It is not that I have no sense of humour, I find many things funny, but it takes a lot to make me laugh out loud. Etsy therefore, surprised me when one of it’s e-mail updates featured a t-shirt which made me outwardly chortle. The t-shirt read “More issues than Vogue”. Everyone has issues, some more severe than others, and I most certainly have had and still have mental scars. I also possess huge respect for all that Vogue has done for the fashion industry, having read every issue of British Vogue since I was thirteen. Therefore, this t-shirt from PortugueseYour Tee Line had to be mine. It was all the more appropriate I buy this top to challenge the stigma behind mental illness as a friend of mine from school was announced to be one of the first people to receive the ‘Queen’s Young Leaders Award’ for her work in raising awareness of mental health issues amongst students (this is her story).
The morning after I placed my order I received an e-mail explaining that because each tee is handmade, I should expect my item in five working days. The ETA was spot on, five working days after I requested the t-shirt, a parcel flopped onto the floor through my letter box.
My statement shirt had its first airing at the exhibition ‘Wedding Dresses: 1774-2014′ at the Victoria and Albert Museum. A delightful outing we both had too. From the gowns of the past’s unknown to today’s best known icons, viewers are able to share in the beauty and craftsmanship of these special items which sadly in most cases are only worn once. Apparently, white has always been a common colour choice for wedding gowns but it was Queen Victoria who made it truly fashionable colour by wearing a white gown for her wedding. Wandering around the likes of Kate Moss’ dress I realised that my own preference of wedding dresses are those with light draping shirts and sleeveless tops.

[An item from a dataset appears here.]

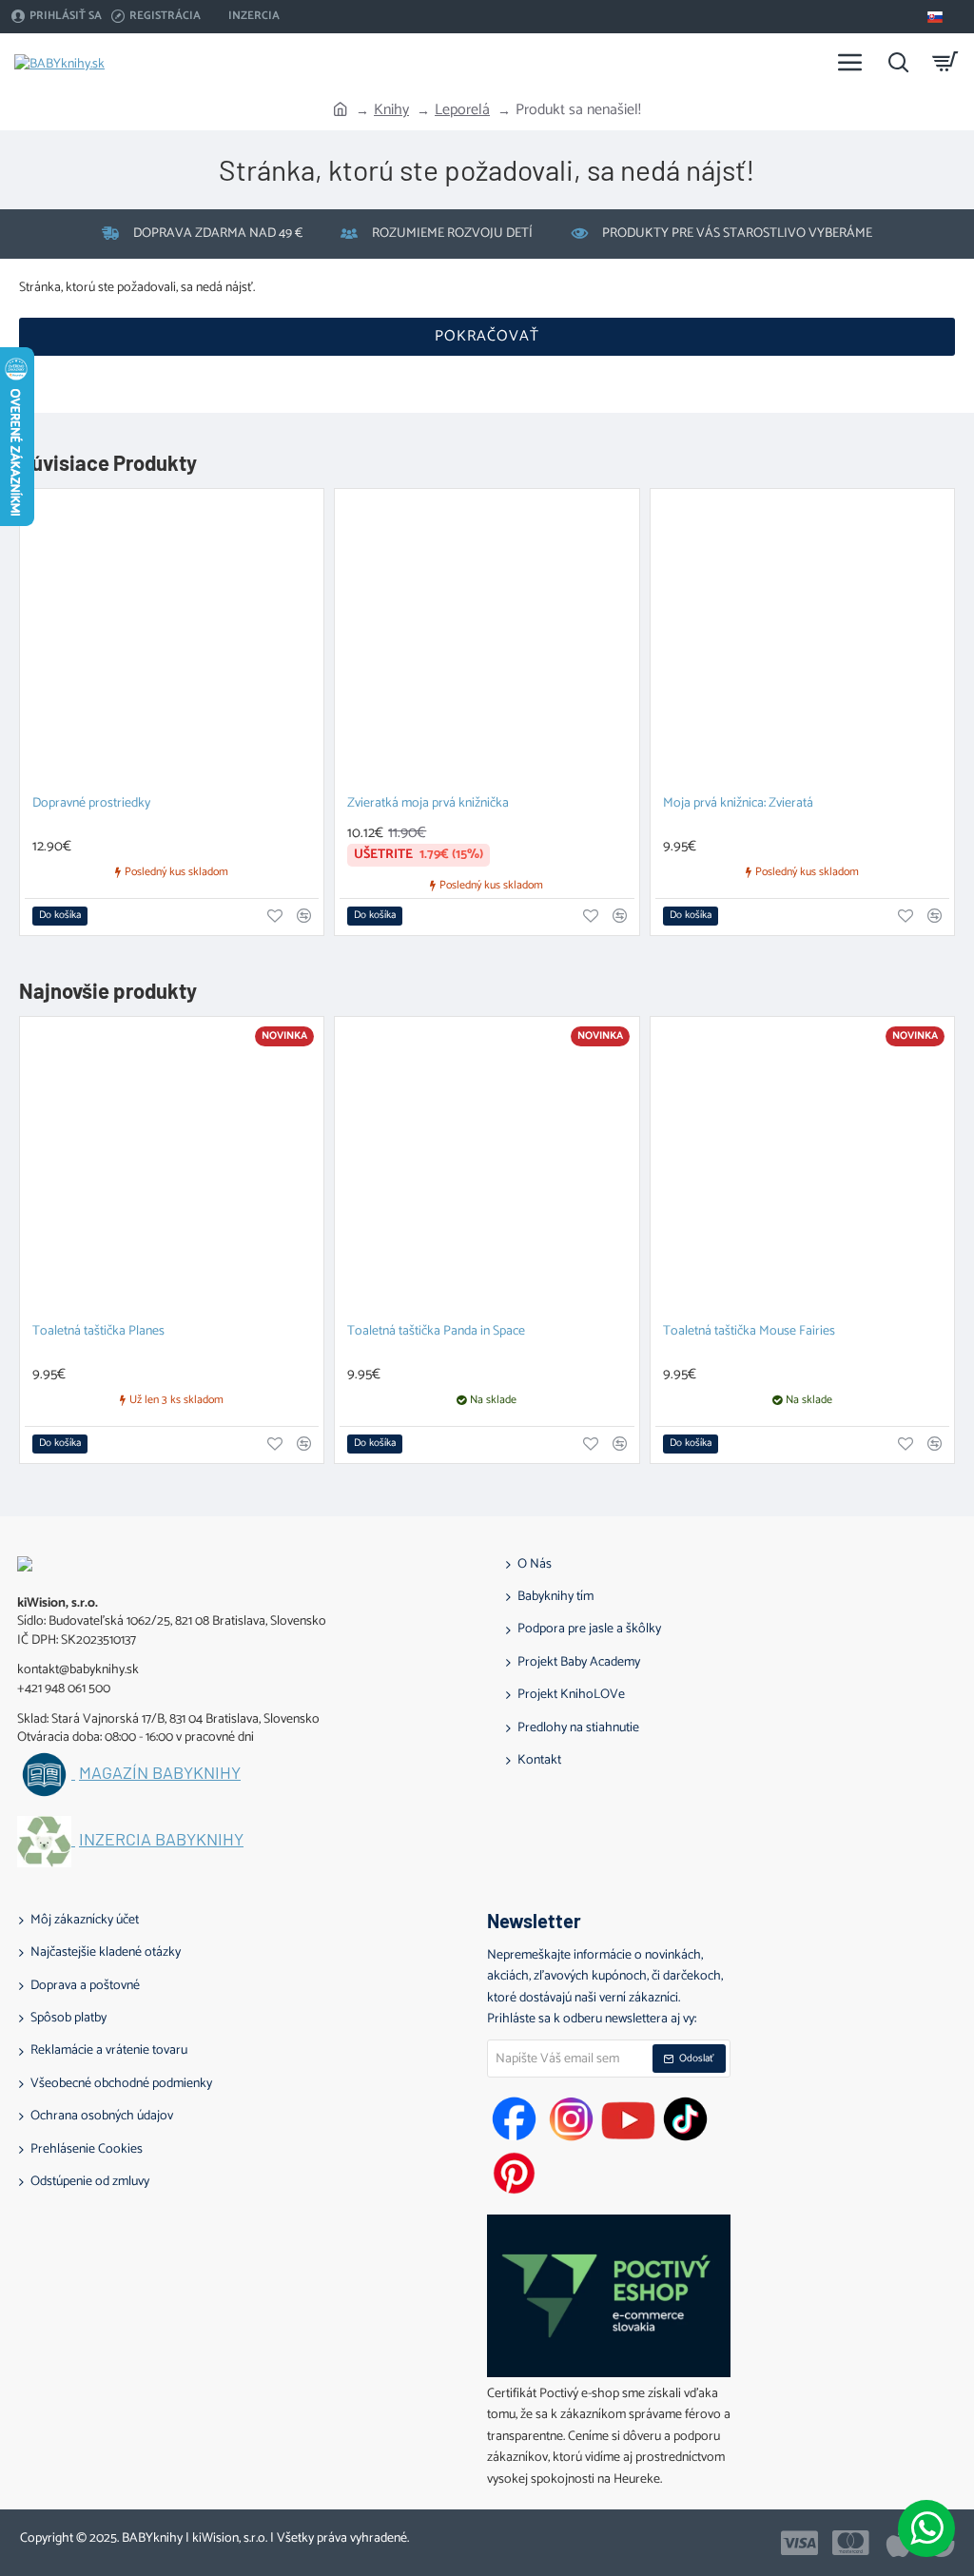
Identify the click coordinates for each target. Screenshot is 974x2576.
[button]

Now, I am going to make a confession I rarely make. I have worn a weddings dress. During my Gap Year I took part in what is known as the London Season; yes, I was a debutante. During my year between school and university I was working towards my professional LAMDA acting qualification and one of my research pieces was Brideshead Revisited by Evelyn Waugh. Whilst watching the ITV TV adaptation I was laughing at Julia Flyte’s complaints about the hardship of attending debutante parties and the predicament of finding a suitable man to marry. It was then my dad piped up that I had actually just been asked to join the very same London season. My brother rolled on the floor with laughter, how could his tom boy prone sister be asked to partake in such ladylike activities? To prove him wrong, I asked Dad to accept the invitation. I missed things like the etiquette training because I was travelling but took part in what I think were the best bits such as a charity visit to Macedonia, Queen Charlotte’s Ball and even a Channel 4 documentary called ‘Teens and Tiaras’. It was for Queen Charlotte’s Ball (traditionally the event when girls eligible to be married were presented at court) I was required to wear a wedding gown, on this occasion all debs were leant pieces from the Pronovias collections.

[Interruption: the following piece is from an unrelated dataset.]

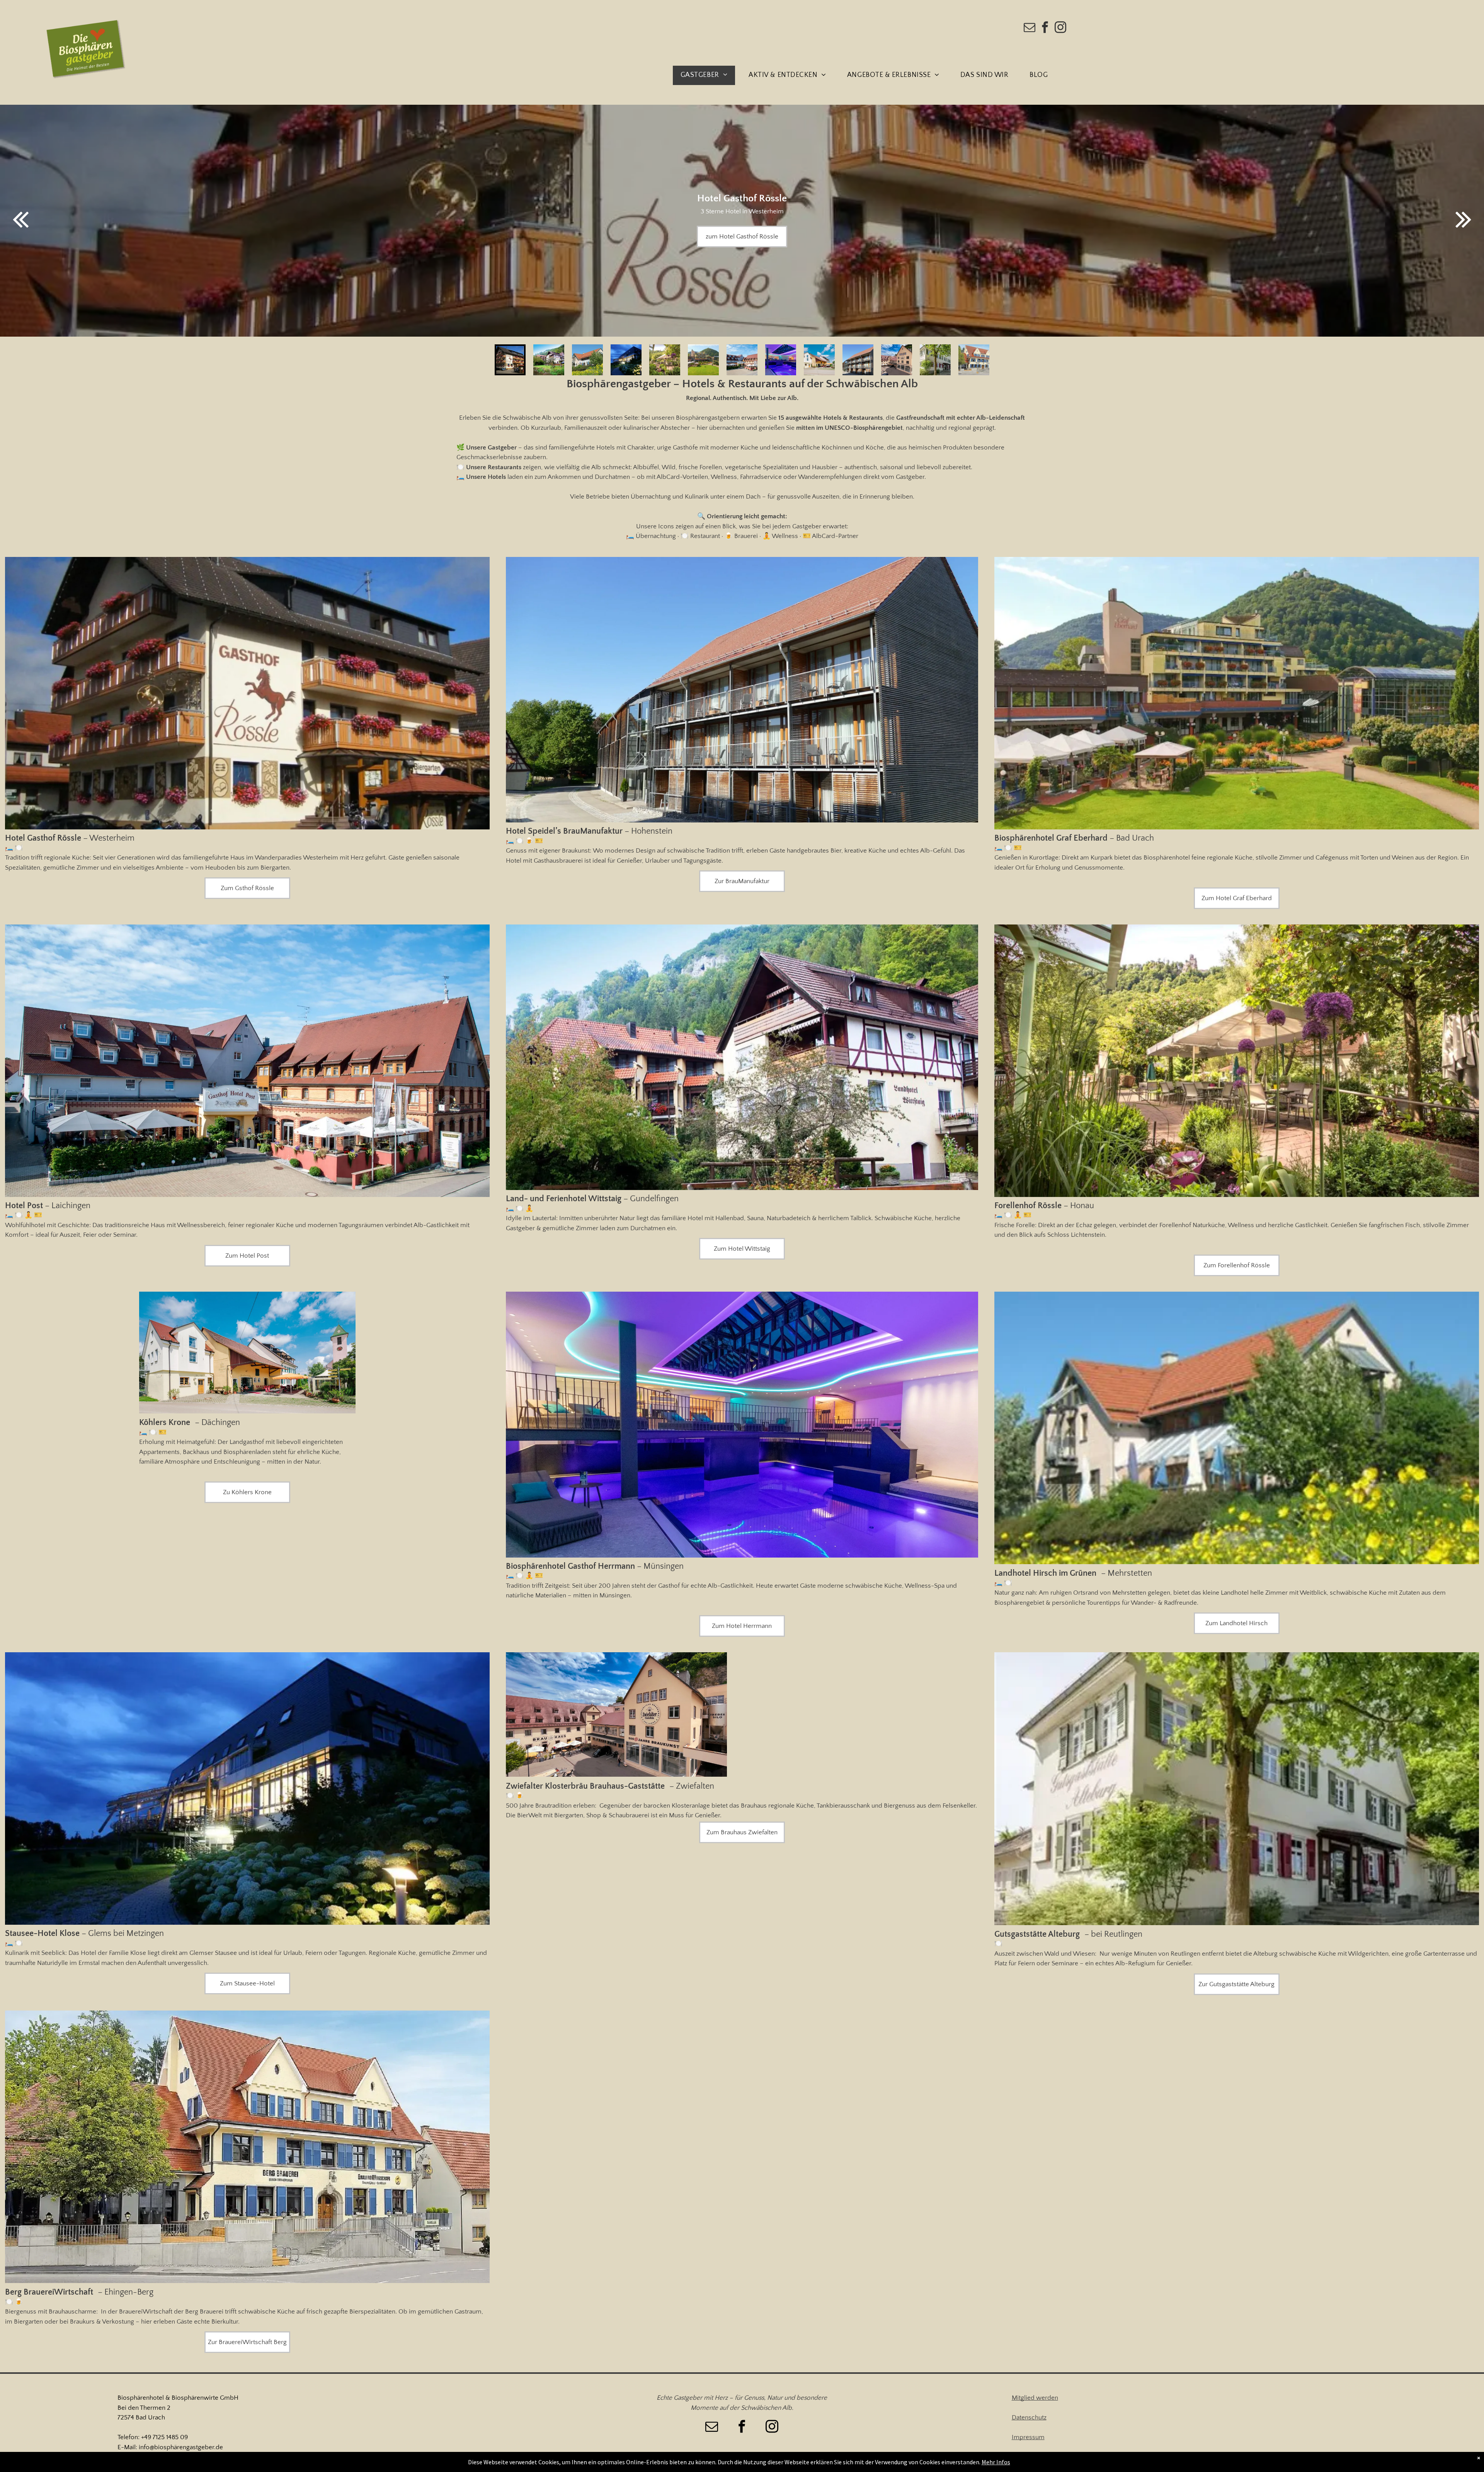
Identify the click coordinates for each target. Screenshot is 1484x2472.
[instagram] (1060, 28)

Moving into another world entirely, Mum then took me from the V&A to a warehouse to choose a new sofa for our kitchen before meeting family friends for dinner and to see the enrapturing film ‘The Last September’ at the British Film Institute. As you can read from the account of my day, I needed a cultured and comfortable outfit to get me from showrooms to dining out, my new smooth t-shirt accessorised with a chunky chain necklace purchased during my US road trip from Urban Outfitters fitted the bill of events artistically.